EXTRACT TO READ:

****************************************

Case ID: br_40/html/0113-01.html
Source: Caselaw Access Project
Author: {"author": "HOWARD SCHWARTZBERG, Bankruptcy Judge.", "license": "Public Domain", "url": "https://static.case.law/"}
Date Created: 2024-08-24T03:29:51.129683

In re EMERGENCY BEACON CORPORATION, Debtor.
    Bankruptcy No. 76 B 356.
    United States Bankruptcy Court, S.D. New York.
    May 21, 1984.
    
      Stephen G. Glatzer, pro se.
    Harvey S. Barr, Spring Valley, N.Y., Trustee in Possession and for trustee in possession of Emergency Beacon Corp.
    Stern & Peshkin, P.C., New York City, for The Merchants Bank of New York.
   DECISION ON ORDER TO SHOW CAUSE TO ENJOIN PERMANENTLY THE MERCHANTS BANK OF NEW YORK FROM SATISFYING ITS JUDGMENT

HOWARD SCHWARTZBERG, Bankruptcy Judge.

The proceeds from wedding gifts deposited in a joint bank account were levied upon by The Merchants Bank of New York (“Merchants”) in satisfaction of a judgment obtained by Merchants against Stephen G. Glatzer, the president and major shareholder of Emergency Beacon Corporation (“EBC”), a Chapter XI debtor. Glatzer seeks permanently to enjoin Merchants from satisfying its judgment with the proceeds from the attached bank account.

FINDINGS OF FACT

1. The judgment in question was based upon a written personal guarantee of the debtor’s obligations to Merchants which had been given to Merchants in 1973 by Mr. Glatzer and Rocco Scappatura, a former officer of the debtor before Glatzer and Scappatura had a falling out and before Glatzer had been locked out of the debtor’s premises. After regaining control of the debtor, Glatzer unsuccessfully litigated his defense to Merchants’ state court action against him, which generally involved a denial of liability and allegations that Merchants renewed their loan to the debtor while Glatzer was locked out of the debtor’s premises and that Merchants relied solely upon Scappatura’s guarantee because the renewal was requested by Scap-patura, who was then in control of the debtor. On December 13, 1978, the Civil Court of the City of New York rejected Glatzer’s defenses and awarded a judgment in favor of Merchants in the sum of $10,300.00. By notice of appeal, dated January 8, 1979, Glatzer appealed Merchants’ judgment in the Appellate Term of the Supreme Court, State of New York, First Department. By order dated March 15, 1984, the Appellate Term dismissed Glat-zer’s appeal on the- ground that it had been delayed for more than five years since the filing of the notice of appeal. Accordingly, the judgment is now final so that the underlying merits may not now be relitigated in this court. It further appears that Merchants has collected $6000.00 from Rocco Scappatura, the other co-guarantor, and that the outstanding balance, together with interest and costs, amounts to approximately $8,800.00.

2. The Chapter XI debtor in this case, EBC, has had a long and active involvement in this court since it filed its first Chapter XI petition on February 18, 1976. Much; of the debtor’s Chapter XI history was summarized by the Second Circuit Court of Appeals in Matter of Emergency Beacon Corp., 666 F.2d 754 (2d Cir.1981) and need not be repeated in view of the fact that the debtor’s past trials and tribulations are not now relevant to the instant matter. Suffice it to say that on March 30, 1984 this court finally signed an order confirming EBC’s plan of reorganization that had previously been accepted by the requisite majority of creditors. The plan calls for a repayment to unsecured creditors of one and one-half percent per year for seven years, totalling ten and one-half percent, plus a distribution of one share of common stock for each ten dollars of debt. The debtor agrees to pay on this stock an annual dividend of five percent of its gross annual sales divided by the total number of outstanding shares. The debtor estimates that this dividend will approximate ten cents per share per annum.

****************************************

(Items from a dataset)
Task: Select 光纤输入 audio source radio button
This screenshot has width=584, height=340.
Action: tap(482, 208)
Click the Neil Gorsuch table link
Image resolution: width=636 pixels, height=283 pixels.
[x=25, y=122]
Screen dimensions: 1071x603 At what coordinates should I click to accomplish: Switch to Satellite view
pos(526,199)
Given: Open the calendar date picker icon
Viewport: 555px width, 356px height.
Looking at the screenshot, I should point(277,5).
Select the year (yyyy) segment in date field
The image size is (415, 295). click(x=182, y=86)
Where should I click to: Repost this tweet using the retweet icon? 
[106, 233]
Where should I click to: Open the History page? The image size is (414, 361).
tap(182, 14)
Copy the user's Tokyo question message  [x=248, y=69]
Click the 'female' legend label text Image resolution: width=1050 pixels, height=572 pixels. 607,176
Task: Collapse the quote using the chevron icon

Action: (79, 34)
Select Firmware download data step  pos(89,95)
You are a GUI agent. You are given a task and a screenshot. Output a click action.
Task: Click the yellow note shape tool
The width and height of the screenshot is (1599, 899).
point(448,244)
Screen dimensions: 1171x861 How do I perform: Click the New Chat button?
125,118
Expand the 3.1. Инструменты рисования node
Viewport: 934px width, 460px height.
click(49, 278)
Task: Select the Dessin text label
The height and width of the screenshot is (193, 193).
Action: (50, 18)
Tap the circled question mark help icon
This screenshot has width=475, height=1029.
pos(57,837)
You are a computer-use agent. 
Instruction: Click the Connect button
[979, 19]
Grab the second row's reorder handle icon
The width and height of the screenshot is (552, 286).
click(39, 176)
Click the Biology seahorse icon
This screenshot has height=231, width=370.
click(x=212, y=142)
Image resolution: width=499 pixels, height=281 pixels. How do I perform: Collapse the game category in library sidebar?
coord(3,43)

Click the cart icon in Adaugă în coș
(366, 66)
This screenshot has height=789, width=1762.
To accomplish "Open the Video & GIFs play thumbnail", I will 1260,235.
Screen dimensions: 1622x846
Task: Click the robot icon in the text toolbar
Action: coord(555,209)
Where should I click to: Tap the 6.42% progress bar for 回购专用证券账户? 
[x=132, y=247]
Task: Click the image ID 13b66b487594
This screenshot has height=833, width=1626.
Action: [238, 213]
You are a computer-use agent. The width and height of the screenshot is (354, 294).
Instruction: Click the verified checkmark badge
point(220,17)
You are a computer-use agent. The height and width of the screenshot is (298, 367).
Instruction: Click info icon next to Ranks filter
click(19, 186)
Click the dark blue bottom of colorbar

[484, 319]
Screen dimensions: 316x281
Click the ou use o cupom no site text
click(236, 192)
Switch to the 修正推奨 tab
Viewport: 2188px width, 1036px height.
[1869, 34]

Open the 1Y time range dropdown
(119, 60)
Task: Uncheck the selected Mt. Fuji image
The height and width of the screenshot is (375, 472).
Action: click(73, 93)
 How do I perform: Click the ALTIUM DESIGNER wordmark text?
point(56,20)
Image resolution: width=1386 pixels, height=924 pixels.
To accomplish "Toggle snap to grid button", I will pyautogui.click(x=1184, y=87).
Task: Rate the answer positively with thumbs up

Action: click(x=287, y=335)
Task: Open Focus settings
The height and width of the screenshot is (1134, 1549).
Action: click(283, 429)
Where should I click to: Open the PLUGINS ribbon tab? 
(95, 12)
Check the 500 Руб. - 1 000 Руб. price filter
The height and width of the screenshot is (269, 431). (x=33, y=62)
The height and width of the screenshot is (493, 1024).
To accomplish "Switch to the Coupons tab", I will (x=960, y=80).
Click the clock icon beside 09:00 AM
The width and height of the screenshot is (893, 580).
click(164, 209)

****************************************

EXERCISE TASK:
Please list every dollar amount written with a $ sign in the court decision above, along with what each amount refers to.

ANSWER FOR THE TASK:
- $10,300.00: the judgment the Civil Court of the City of New York awarded Merchants on December 13, 1978
- $6000.00: the sum Merchants has collected from Rocco Scappatura, the other co-guarantor
- $8,800.00: the approximate outstanding balance, including interest and costs